DeepDriving: Learning Affordance for Direct Perception in Autonomous Driving (1505.00256v3)

Abstract: Today, there are two major paradigms for vision-based autonomous driving systems: mediated perception approaches that parse an entire scene to make a driving decision, and behavior reflex approaches that directly map an input image to a driving action by a regressor. In this paper, we propose a third paradigm: a direct perception approach to estimate the affordance for driving. We propose to map an input image to a small number of key perception indicators that directly relate to the affordance of a road/traffic state for driving. Our representation provides a set of compact yet complete descriptions of the scene to enable a simple controller to drive autonomously. Falling in between the two extremes of mediated perception and behavior reflex, we argue that our direct perception representation provides the right level of abstraction. To demonstrate this, we train a deep Convolutional Neural Network using recording from 12 hours of human driving in a video game and show that our model can work well to drive a car in a very diverse set of virtual environments. We also train a model for car distance estimation on the KITTI dataset. Results show that our direct perception approach can generalize well to real driving images. Source code and data are available on our project website.

Direct Perception for Autonomous Driving: An Intermediate Representation Approach

The paper "DeepDriving: Learning Affordance for Direct Perception in Autonomous Driving" proposes a third paradigm for vision-based autonomous driving systems that bridges the gap between mediated perception and behavior reflex approaches. This novel methodology is termed as "direct perception," wherein the system maps an input image to a small set of key perception indicators that directly relate to the affordance of driving, thereby simplifying the decision-making process for vehicle control.

Existing Paradigms in Autonomous Driving

The two major paradigms within vision-based autonomous driving systems are:

1. Mediated Perception Approaches: These systems parse an entire scene to reconstruct a semantic 3D world before making driving decisions. While these systems can achieve a high-level understanding of the environment, they introduce unnecessary complexity by requiring solutions to multiple challenging vision tasks.
2. Behavior Reflex Approaches: These methods directly map sensory inputs to driving actions. Despite their elegance, they can struggle with traffic or complex driving maneuvers due to the ill-posed nature of the problem when multiple plausible actions exist for a given scenario.

Proposed Direct Perception Approach

The direct perception approach introduced in this paper aims to estimate the affordance for driving actions by mapping an input image to specific perception indicators. This approach strikes a balance between the complexity of mediated perception and the simplicity of behavior reflex by encoding the scene into a compact, yet comprehensive set of indicators.

Key components of the direct perception model include:

• Affordance Indicators: These indicators encompass the car's relative angle to the road, distances to lane markings, and distances to other vehicles. The representation provides sufficient information to allow a simple controller to make driving decisions.
• Convolutional Neural Network (ConvNet): A deep ConvNet is employed to learn the mapping from input images to affordance indicators, trained on 12 hours of driving data from a car racing video game (TORCS).

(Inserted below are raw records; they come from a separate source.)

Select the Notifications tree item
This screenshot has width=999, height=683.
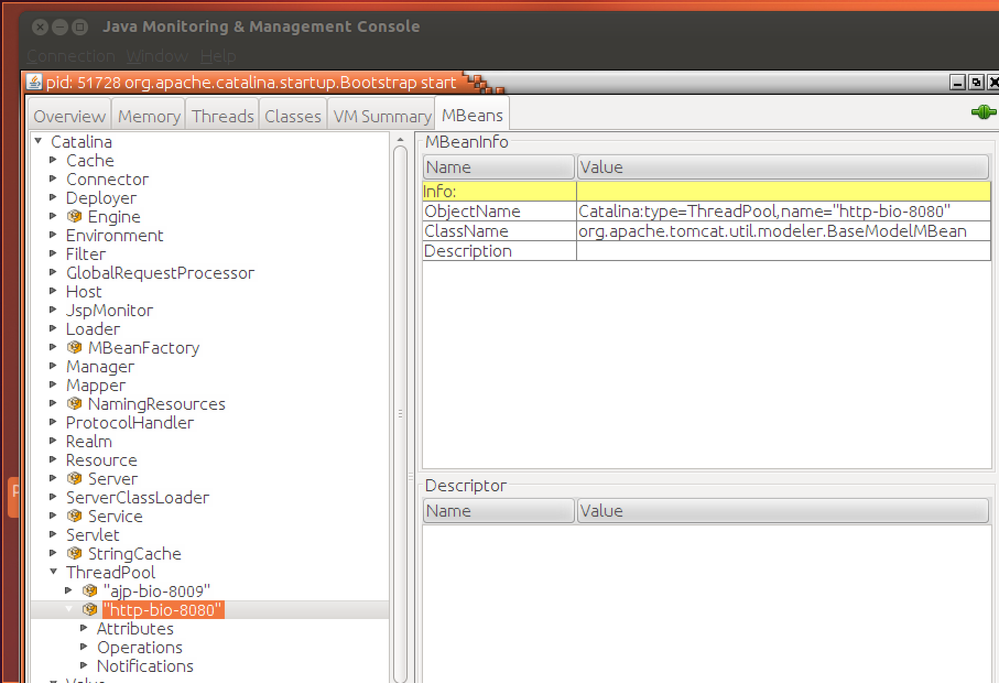(145, 666)
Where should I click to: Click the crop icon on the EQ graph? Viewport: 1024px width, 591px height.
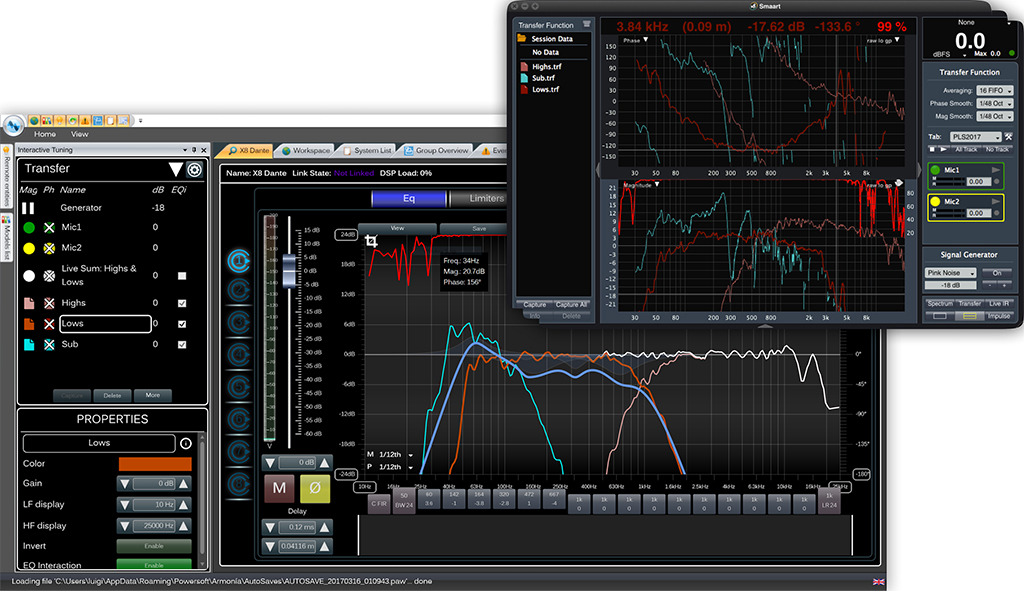pos(370,241)
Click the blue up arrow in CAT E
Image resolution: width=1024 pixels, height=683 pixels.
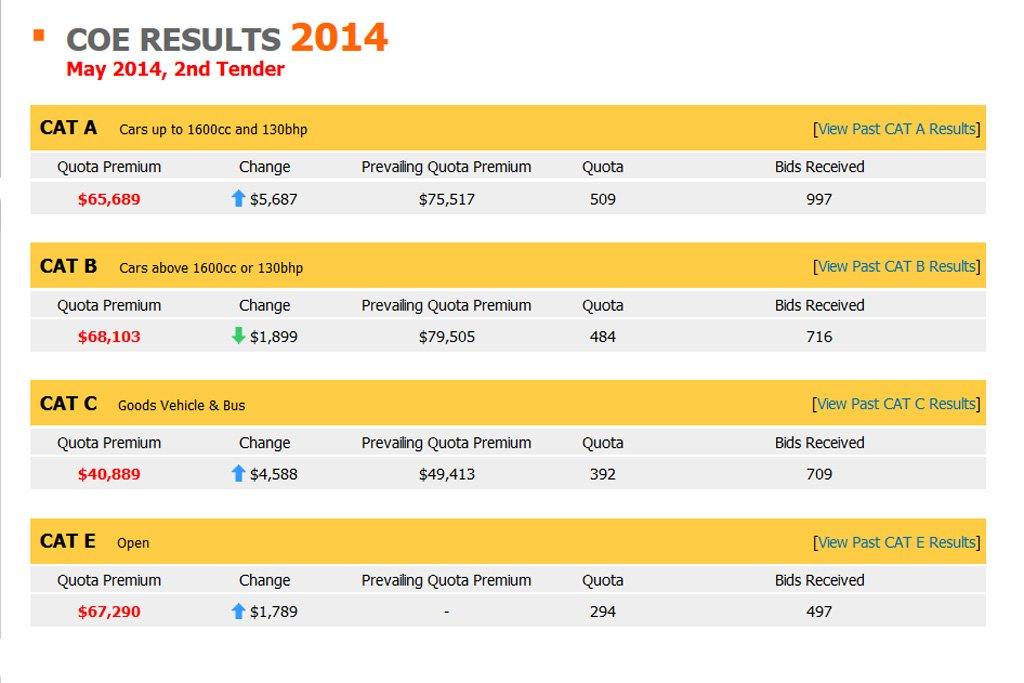238,611
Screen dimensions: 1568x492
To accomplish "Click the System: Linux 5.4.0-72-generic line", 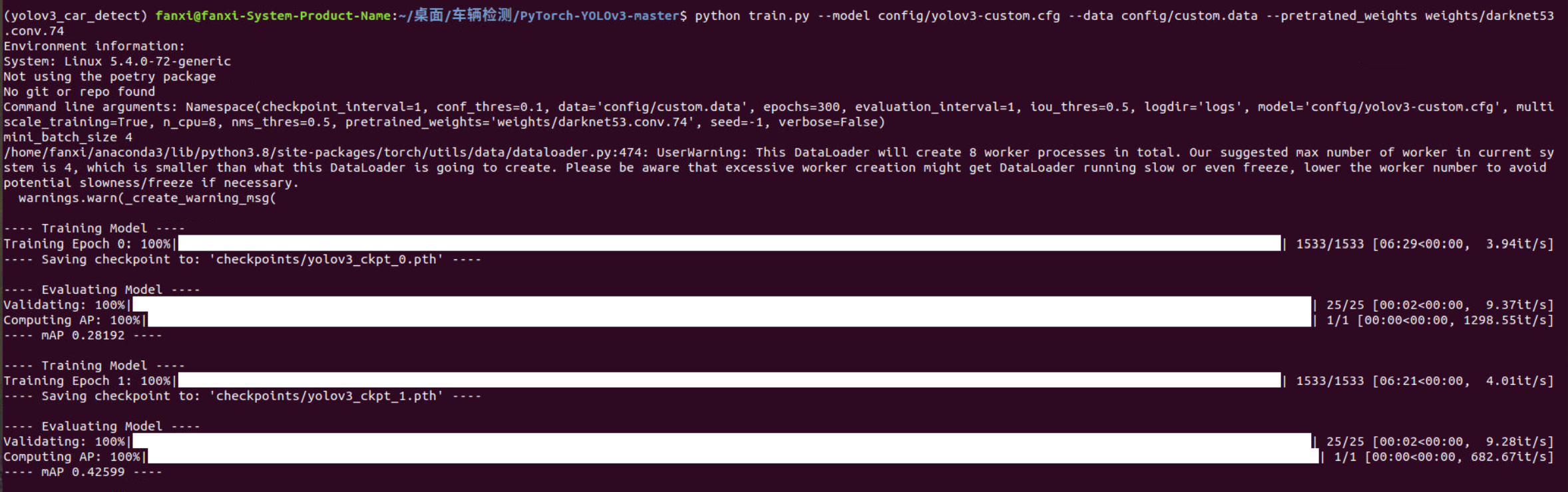I will pos(117,61).
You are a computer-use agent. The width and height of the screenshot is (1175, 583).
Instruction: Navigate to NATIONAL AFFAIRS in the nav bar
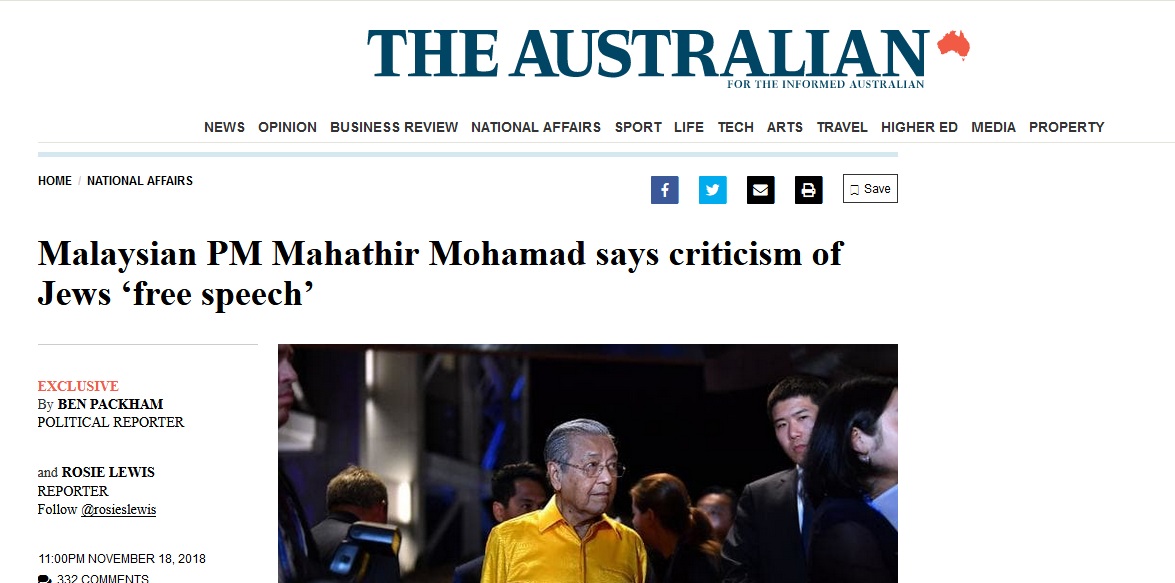[x=536, y=127]
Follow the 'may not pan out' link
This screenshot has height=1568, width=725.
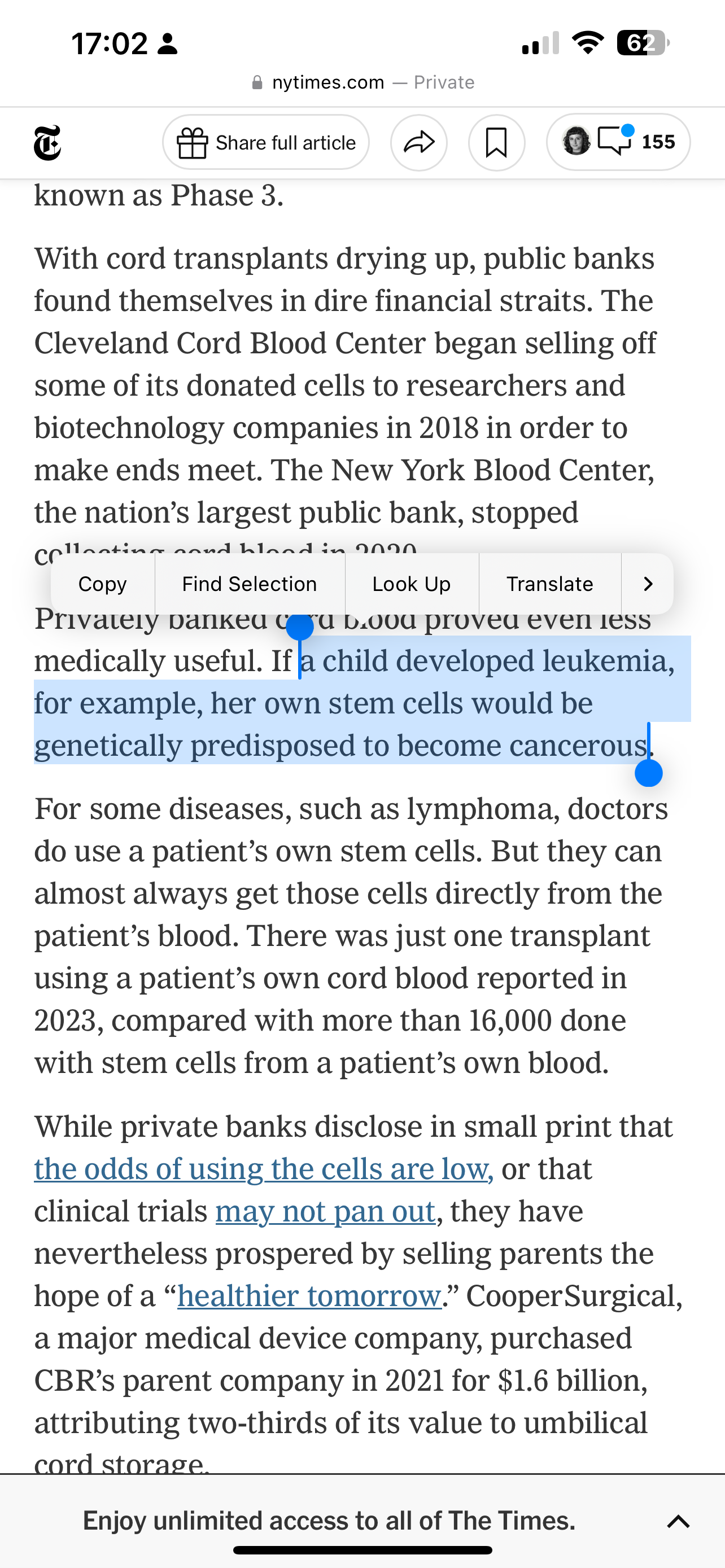325,1211
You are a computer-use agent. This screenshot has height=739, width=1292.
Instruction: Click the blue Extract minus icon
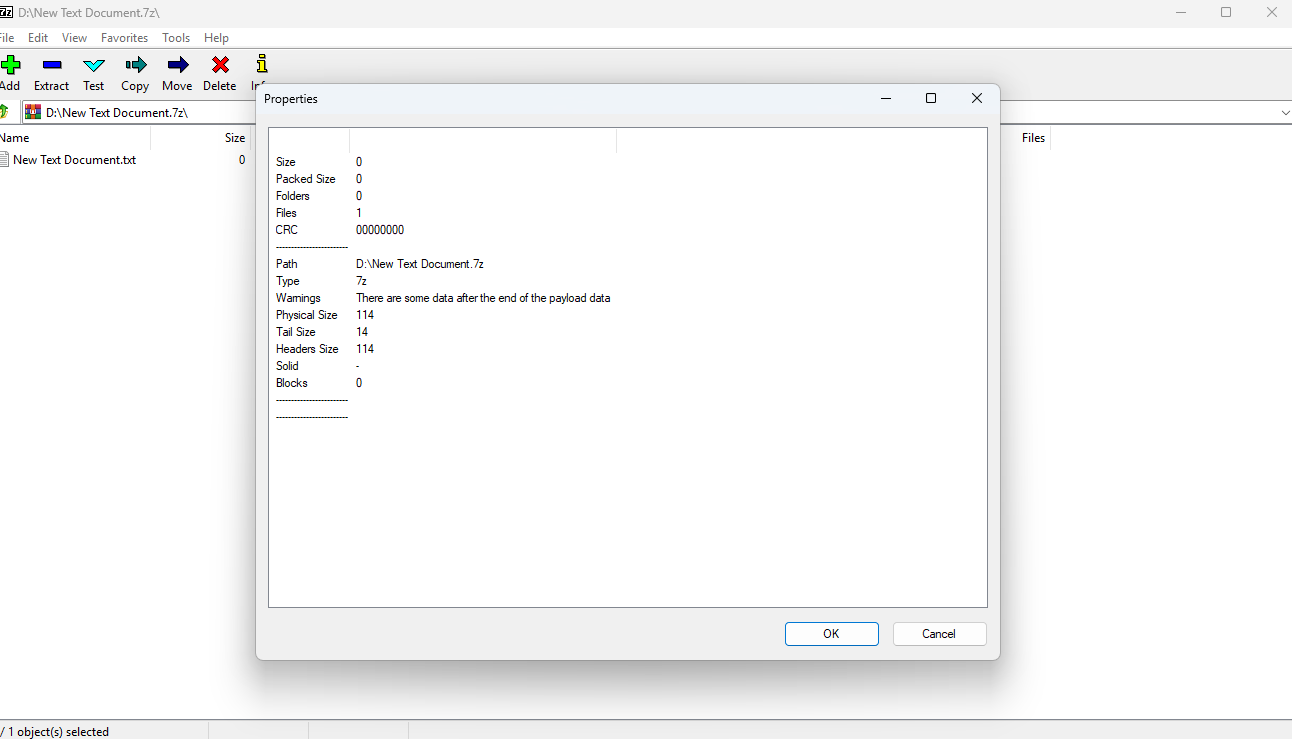(x=52, y=66)
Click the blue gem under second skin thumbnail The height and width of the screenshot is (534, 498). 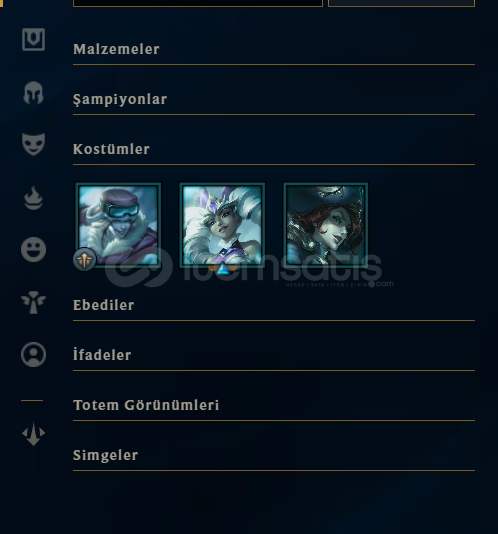(x=223, y=269)
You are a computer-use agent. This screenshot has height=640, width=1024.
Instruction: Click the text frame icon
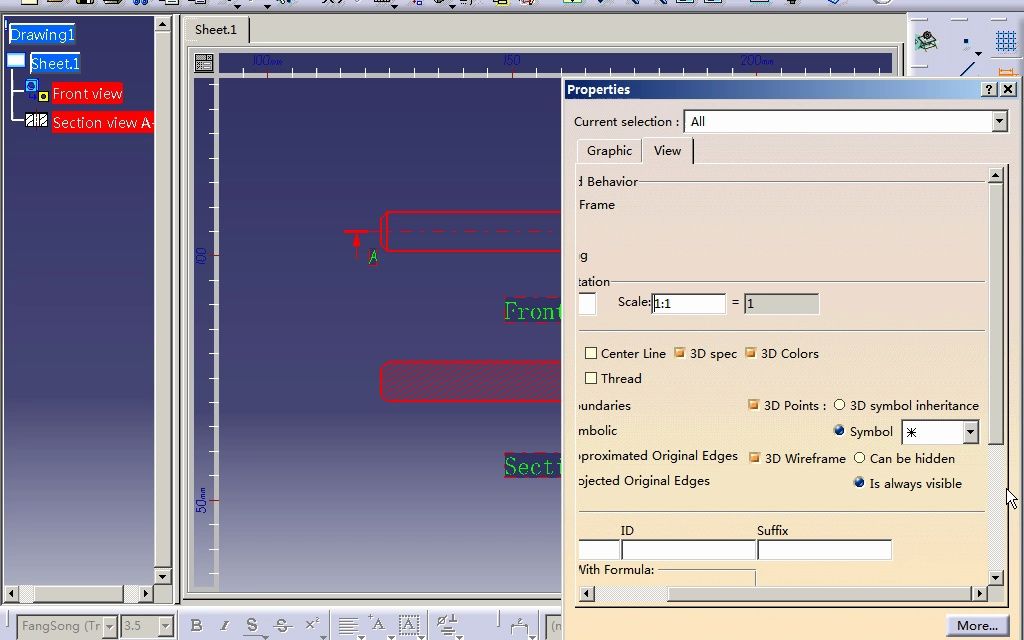point(408,622)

Evaluation and Performance

The efficacy of the direct perception approach is demonstrated across various virtual environments and real-world datasets, including the KITTI dataset. The results indicate that the proposed model generalizes well to real driving scenarios. Specifically:

• TORCS Evaluation: The system is capable of driving autonomously in diverse, simulated environments, with reliable lane and car perception modules. The accuracy of the affordance indicators is evaluated using a set of tracks and cars not included in the training set.
• Real-world Testing: Testing on real driving videos and the KITTI dataset showed that the ConvNet-based system could predict the distance to preceding vehicles with a mean absolute error comparable to state-of-the-art methods.

Comparative Analysis

Comparative studies included several baseline methods, such as behavior reflex systems and mediated perception approaches based on the DPM (Deformable Part Model) car detector. The direct perception ConvNet demonstrated superior or comparable performance, especially in accurately estimating distances to nearby vehicles without necessitating complex intermediate representations.

Implications and Future Work

The introduction of the direct perception paradigm represents a significant advancement in simplifying the architecture of autonomous driving systems. This compact scene representation, which is directly tied to actionable driving indicators, can potentially lead to more efficient and cost-effective autonomous vehicles.

The research suggests potential future work in the enhancement and generalization of the direct perception model, such as:

• Extending the Training Dataset: Acquiring more diverse real-world driving data to further improve the robustness and accuracy of affordance predictions.
• Exploring Additional Indicators: Expanding the set of affordance indicators to include more complex driving scenarios and maneuvers.

Conclusion

The paper presents a compelling case for the direct perception approach as a middle ground between mediated perception and behavior reflex. By focusing on key perception indicators relevant to driving actions, this methodology simplifies the control process, potentially paving the way for more proficient and scalable autonomous driving systems.